Recorded data:
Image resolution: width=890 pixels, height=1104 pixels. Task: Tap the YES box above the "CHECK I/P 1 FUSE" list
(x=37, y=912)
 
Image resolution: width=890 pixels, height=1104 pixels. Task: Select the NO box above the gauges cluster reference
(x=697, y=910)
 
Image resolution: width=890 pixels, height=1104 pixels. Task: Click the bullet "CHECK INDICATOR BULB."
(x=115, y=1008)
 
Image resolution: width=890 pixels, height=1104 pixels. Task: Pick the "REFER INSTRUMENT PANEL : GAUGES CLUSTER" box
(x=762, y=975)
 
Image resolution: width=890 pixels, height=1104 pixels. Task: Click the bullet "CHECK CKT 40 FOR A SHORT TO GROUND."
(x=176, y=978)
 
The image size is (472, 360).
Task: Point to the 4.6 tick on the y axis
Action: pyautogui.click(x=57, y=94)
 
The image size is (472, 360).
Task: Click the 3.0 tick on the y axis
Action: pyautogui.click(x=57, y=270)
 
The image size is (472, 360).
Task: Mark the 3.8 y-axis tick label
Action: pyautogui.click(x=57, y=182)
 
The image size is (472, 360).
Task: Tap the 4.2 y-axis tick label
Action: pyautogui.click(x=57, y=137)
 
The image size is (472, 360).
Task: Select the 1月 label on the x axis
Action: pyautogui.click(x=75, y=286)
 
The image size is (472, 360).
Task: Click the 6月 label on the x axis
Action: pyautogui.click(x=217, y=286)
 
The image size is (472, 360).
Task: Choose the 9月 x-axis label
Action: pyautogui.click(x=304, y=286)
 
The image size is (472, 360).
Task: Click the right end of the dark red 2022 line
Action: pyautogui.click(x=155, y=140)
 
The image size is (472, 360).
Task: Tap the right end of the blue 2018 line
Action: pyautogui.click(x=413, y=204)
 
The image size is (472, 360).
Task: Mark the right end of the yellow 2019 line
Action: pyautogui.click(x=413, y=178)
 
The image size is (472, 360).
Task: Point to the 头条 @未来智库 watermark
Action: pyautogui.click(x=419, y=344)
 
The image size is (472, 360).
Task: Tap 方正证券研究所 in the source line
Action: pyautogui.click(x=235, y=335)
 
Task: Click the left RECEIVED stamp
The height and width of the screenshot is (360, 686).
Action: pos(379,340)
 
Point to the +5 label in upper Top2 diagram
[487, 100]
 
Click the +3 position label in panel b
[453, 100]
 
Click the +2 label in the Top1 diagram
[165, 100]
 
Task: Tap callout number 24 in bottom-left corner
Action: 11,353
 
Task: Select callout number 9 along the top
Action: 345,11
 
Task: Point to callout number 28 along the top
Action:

Set task: Rewrite the entries above with "callout" swapped for "marker" everywhere it appears, keeping everything else the same.

Response:
Image resolution: width=890 pixels, height=1104 pixels. Task: Tap the YES box above the "CHECK I/P 1 FUSE" list
(x=37, y=912)
 
Image resolution: width=890 pixels, height=1104 pixels. Task: Select the NO box above the gauges cluster reference
(x=697, y=910)
 
Image resolution: width=890 pixels, height=1104 pixels. Task: Click the bullet "CHECK INDICATOR BULB."
(x=115, y=1008)
 
Image resolution: width=890 pixels, height=1104 pixels. Task: Pick the "REFER INSTRUMENT PANEL : GAUGES CLUSTER" box
(x=762, y=975)
 
Image resolution: width=890 pixels, height=1104 pixels. Task: Click the bullet "CHECK CKT 40 FOR A SHORT TO GROUND."
(x=176, y=978)
 
The image size is (472, 360).
Task: Point to the 4.6 tick on the y axis
Action: pyautogui.click(x=57, y=94)
 
The image size is (472, 360).
Task: Click the 3.0 tick on the y axis
Action: pyautogui.click(x=57, y=270)
 
The image size is (472, 360).
Task: Mark the 3.8 y-axis tick label
Action: pyautogui.click(x=57, y=182)
 
The image size is (472, 360).
Task: Tap the 4.2 y-axis tick label
Action: pyautogui.click(x=57, y=137)
 
The image size is (472, 360).
Task: Select the 1月 label on the x axis
Action: pyautogui.click(x=75, y=286)
 
The image size is (472, 360).
Task: Click the 6月 label on the x axis
Action: pyautogui.click(x=217, y=286)
 
The image size is (472, 360).
Task: Choose the 9月 x-axis label
Action: pyautogui.click(x=304, y=286)
 
The image size is (472, 360).
Task: Click the right end of the dark red 2022 line
Action: pyautogui.click(x=155, y=140)
 
The image size is (472, 360).
Task: Tap the right end of the blue 2018 line
Action: pyautogui.click(x=413, y=204)
 
The image size is (472, 360).
Task: Mark the right end of the yellow 2019 line
Action: pyautogui.click(x=413, y=178)
 
The image size is (472, 360).
Task: Point to the 头条 @未来智库 watermark
Action: pyautogui.click(x=419, y=344)
 
The image size is (472, 360).
Task: Tap 方正证券研究所 in the source line
Action: pyautogui.click(x=235, y=335)
 
Task: Click the left RECEIVED stamp
The height and width of the screenshot is (360, 686).
Action: pos(379,340)
 
Point to the +5 label in upper Top2 diagram
[487, 100]
 
Click the +3 position label in panel b
[453, 100]
 
Click the +2 label in the Top1 diagram
[165, 100]
 
Task: Tap marker number 24 in bottom-left corner
Action: 11,353
 
Task: Select marker number 9 along the top
Action: 345,11
 
Task: Point to marker number 28 along the top
Action:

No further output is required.